Patrick Salgado foi líder do Comando Vermelho no Vidigal, comunidade da zona sul do Rio de Janeiro, por mais de uma década. Aos 11 anos, viu a mãe levar 12 tiros do namorado dela e, aos 14, já tinha armas. Passou pelas principais penitenciárias de segurança máxima do país — Bangu 1, 2, 3 e 4. Dentro da Penitenciária Federal de Mossoró, chegou a tentar tirar a própria vida.
Saiu do crime aos 37 anos depois de uma experiência religiosa que descreve com precisão de data: 9 de outubro de 2010. “Jesus entrou no meu sonho e me deu esperança. No dia seguinte, chamei a cúpula no banho de sol e disse: a partir de hoje não quero mais nada.”
Hoje, aos 53 anos, Patrick é um dos fundadores do “01Sobreviventes”, podcast criado por ex-traficantes que passaram décadas presos e agora contam suas histórias para jovens que estão no mesmo caminho que percorreram.

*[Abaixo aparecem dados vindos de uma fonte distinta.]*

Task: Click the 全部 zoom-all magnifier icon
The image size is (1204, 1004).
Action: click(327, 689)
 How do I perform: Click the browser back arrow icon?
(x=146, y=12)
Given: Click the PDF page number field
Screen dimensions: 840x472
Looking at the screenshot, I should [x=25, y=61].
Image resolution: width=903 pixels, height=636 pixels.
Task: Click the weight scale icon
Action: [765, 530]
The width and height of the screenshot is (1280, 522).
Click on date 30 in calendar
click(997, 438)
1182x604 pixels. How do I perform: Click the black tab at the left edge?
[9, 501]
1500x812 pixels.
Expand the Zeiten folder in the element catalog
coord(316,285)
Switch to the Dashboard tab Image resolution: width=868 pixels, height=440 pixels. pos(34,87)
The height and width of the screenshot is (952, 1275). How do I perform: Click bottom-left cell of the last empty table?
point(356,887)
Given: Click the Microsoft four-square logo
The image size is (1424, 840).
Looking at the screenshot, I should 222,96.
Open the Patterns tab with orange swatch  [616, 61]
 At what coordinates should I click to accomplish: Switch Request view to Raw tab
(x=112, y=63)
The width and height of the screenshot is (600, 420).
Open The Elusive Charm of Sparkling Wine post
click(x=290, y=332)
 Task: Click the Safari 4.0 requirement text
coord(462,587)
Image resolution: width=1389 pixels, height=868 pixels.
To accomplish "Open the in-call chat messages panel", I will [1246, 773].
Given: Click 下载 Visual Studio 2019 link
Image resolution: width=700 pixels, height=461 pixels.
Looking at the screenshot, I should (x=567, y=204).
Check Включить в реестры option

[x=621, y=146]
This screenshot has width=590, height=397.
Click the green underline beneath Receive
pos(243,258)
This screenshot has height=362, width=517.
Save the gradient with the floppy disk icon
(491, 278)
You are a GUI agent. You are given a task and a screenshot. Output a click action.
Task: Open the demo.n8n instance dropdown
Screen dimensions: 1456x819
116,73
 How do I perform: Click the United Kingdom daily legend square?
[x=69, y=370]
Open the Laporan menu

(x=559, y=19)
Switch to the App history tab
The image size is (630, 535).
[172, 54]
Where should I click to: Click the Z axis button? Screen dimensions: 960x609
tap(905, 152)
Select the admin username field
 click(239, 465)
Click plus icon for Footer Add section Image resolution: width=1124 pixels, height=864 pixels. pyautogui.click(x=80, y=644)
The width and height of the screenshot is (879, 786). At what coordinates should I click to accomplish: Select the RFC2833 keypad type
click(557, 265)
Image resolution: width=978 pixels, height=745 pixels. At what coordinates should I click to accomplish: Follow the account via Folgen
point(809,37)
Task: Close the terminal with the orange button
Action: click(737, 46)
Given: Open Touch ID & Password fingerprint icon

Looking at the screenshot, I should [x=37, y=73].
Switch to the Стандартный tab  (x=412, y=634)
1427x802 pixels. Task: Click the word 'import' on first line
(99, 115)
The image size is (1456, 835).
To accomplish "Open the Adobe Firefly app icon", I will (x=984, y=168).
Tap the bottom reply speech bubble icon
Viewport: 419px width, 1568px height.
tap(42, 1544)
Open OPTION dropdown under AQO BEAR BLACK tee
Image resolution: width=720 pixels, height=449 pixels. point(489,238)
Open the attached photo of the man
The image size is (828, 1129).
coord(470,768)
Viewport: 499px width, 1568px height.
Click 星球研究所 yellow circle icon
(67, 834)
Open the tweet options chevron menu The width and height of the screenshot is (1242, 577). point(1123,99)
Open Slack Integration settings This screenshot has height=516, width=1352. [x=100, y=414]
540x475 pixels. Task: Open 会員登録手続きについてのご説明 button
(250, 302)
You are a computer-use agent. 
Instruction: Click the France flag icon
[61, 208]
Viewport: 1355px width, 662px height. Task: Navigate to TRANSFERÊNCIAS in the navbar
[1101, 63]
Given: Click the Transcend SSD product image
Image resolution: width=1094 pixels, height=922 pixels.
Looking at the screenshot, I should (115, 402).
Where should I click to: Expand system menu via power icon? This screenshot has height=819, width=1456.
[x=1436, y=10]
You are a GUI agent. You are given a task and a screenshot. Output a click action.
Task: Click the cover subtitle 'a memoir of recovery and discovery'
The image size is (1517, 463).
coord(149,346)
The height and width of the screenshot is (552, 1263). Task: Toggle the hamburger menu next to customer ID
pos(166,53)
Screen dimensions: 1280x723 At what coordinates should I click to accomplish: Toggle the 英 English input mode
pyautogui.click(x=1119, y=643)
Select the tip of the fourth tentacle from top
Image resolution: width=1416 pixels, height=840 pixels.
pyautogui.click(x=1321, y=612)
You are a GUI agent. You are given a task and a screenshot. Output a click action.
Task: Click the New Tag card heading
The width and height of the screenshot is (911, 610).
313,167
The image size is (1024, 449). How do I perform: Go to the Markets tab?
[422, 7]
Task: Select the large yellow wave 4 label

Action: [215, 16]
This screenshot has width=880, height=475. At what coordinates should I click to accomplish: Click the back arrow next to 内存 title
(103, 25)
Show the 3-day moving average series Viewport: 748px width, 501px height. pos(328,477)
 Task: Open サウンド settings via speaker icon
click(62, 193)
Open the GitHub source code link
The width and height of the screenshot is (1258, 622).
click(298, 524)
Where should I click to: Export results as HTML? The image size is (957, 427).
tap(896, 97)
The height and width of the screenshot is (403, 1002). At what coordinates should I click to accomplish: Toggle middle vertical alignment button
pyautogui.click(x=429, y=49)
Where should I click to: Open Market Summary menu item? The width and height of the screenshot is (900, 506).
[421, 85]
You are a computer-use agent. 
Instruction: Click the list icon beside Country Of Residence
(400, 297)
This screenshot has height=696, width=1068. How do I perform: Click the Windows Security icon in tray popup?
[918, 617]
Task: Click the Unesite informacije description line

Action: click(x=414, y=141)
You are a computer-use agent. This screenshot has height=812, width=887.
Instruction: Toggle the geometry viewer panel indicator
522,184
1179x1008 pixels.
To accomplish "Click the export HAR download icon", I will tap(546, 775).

São quatro integrantes, todos ex-líderes do tráfico. O trabalho é voluntário — o que ganham de monetização cobre o estúdio de gravação. Têm mais de 260 mil seguidores no TikTok e 69 mil no YouTube.
Salgado conta que, após ouvir o podcast, líderes armados entraram em contato, se entregaram às autoridades ou simplesmente abandonaram o tráfico. Ele encaminhou 19 pessoas para cursos universitários. “Tem jovens fazendo biomedicina, direito. Estão estudando.”
Nas “bocas de fumo” onde circula para pregar — é pastor evangélico —, o podcast aparece nas televisões. “Eles estão vendo ali a realidade: se você for preso, vai ficar dez anos longe da sua família. É melhor trabalhar, meu irmão.”
O que Salgado, o POD e o “Fica vivo!” têm em comum não é a metodologia, é o diagnóstico. O jovem não entra no crime porque quer o crime. Entra porque o crime oferece o que mais nada oferece: identidade, pertencimento, renda, alguém que o aceita como ele é.
O que funciona para mudar esse caminho é, invariavelmente, uma combinação de vínculo humano real, oportunidade econômica concreta e a sensação de que existe outro lugar onde ele é bem-vindo. Futebol, grafite, fé, R$ 700 por mês. Formas diferentes de buscar o mesmo objetivo.